On 10/31/24 19:02, Jon Elson via cctalk wrote:
On 10/31/24 09:35, Donald Whittemore via cctalk wrote:
If I remember right I was told back in the early 70s by our IBM CE that physical damage could be done to our model 30 or 40 if we ran a program that did an Assembler instruction, B *    For those non-Assembler people that is an instruction to branch to the location of the instruction.  I think it might have caused a heat problem in the core or CCROS or TROS.

Possible?
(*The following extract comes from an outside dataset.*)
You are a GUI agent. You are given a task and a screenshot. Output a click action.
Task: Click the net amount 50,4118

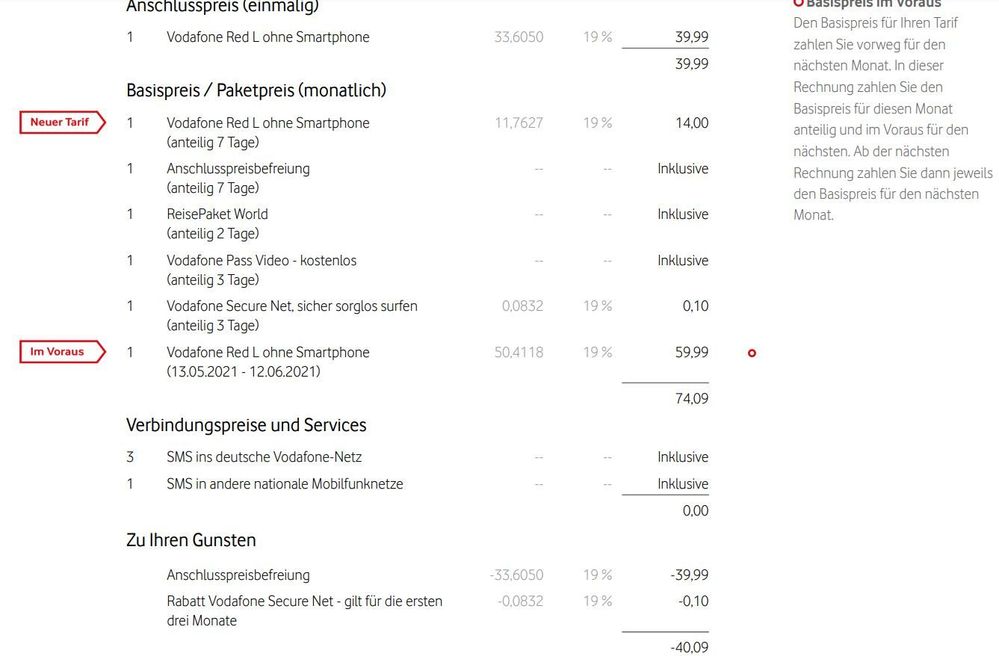pyautogui.click(x=519, y=352)
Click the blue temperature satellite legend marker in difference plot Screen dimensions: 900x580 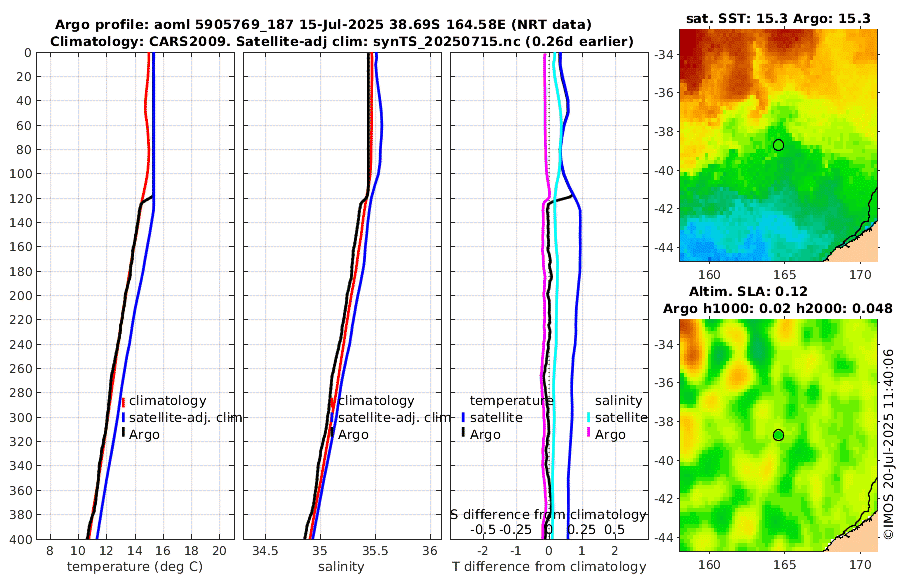point(464,417)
Or is my 76 year old brain hallucinating?

Hammering a single location in core could overheat the select wires, the individual cores or the select driver cards.  I can believe this could happen.  I seriously doubt it could harm the CCROS or TROS.  The model 30 was SLOW, the original version (first 1000 machines) had a 2.5 us memory cycle time.  But, a B instruction occupied 4 bytes.  And the model 30 memory was ONE SINGLE BYTE wide!  So, it would have to access 4 consecutive bytes over a 10 us period to read the entire instruction.  This would involve t different select wires in one axis, but likely the same wire in the other axis.

On the model 40, memory was 16 bits wide, so it would still have to access 2 consecutive words.

Anyway, I was told that on a model 40 (I think) that if you pressed and held stop, system reset, and load simultaneously, it would pop a component on a circuit card in the machine.

Jon
The Microdata 1600 8k memory boards, and sometimes the 16k core they had would do bad things with continuous half cycle reads.

The full cycle was 1ms long and could heat up the resistors, but when you did the half cycle reads it was only 600ns long continuous and could damage the system core.

It was used for rippling moves up or down of strings where you'd read a byte from somewhere in core and write it elsewhere with a pointer increment in between.

The 1600 was microprogrammed, so there were no machine (macro level) instructions to do damage, so the implementer of the machine language microcode would have had to do the deed to damage the core.

Or one could do it from the front panel, as one could execute micro instructions there in 'run" at full speed (200ns) speed.  There was a processor delay if you did reads like that which, so the speed would be 600ns back to back.

We had a 360/50 with both 512k internal processor core and an LCS of 1mb, and neither had any restrictions on such instructions, though I don't think I know if there were hardware protections like others in this thread are suggesting.